# EXCERPTED DATA

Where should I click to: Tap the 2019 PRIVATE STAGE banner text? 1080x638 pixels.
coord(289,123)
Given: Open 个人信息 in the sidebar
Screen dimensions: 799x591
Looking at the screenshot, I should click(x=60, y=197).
...
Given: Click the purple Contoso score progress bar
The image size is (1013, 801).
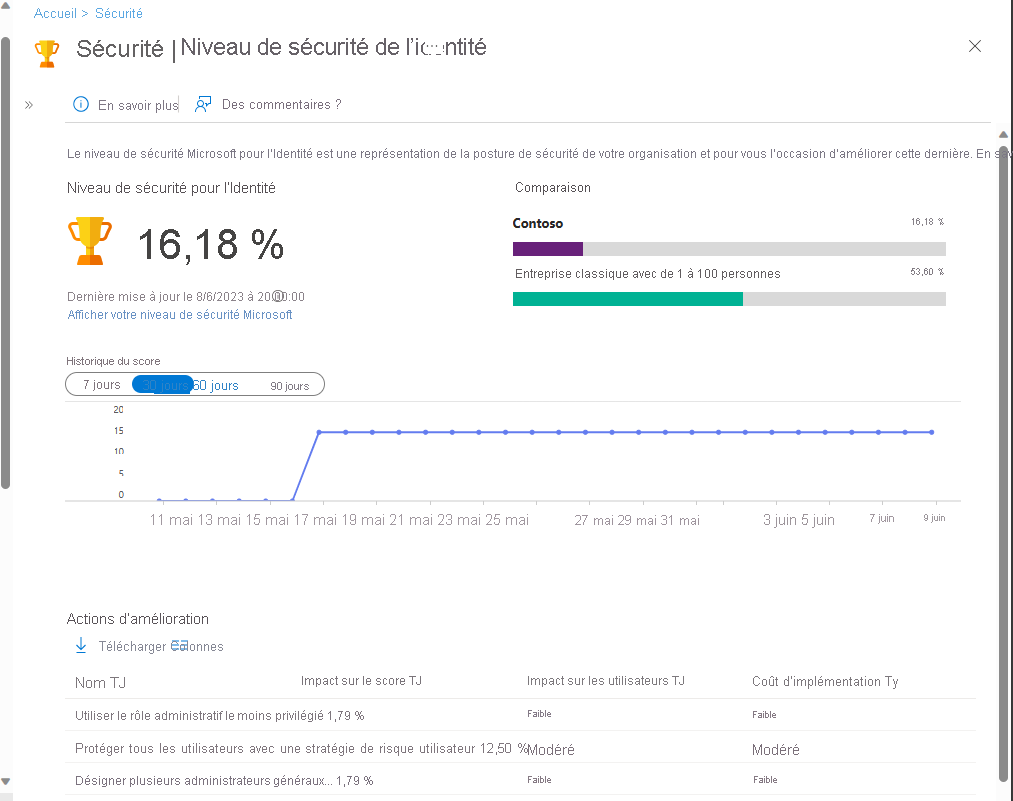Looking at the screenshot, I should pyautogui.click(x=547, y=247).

# WHAT THE TASK ASKS
Could you rewrite the rows, beginning at the line that has "Given: Click the" and stopping after the line that has "should pyautogui.click(x=547, y=247).", with "purple" swapped for "green" and nothing else changed? Leave the pictures out of your answer.

# WRITTEN ANSWER
Given: Click the green Contoso score progress bar
The image size is (1013, 801).
Looking at the screenshot, I should pyautogui.click(x=547, y=247).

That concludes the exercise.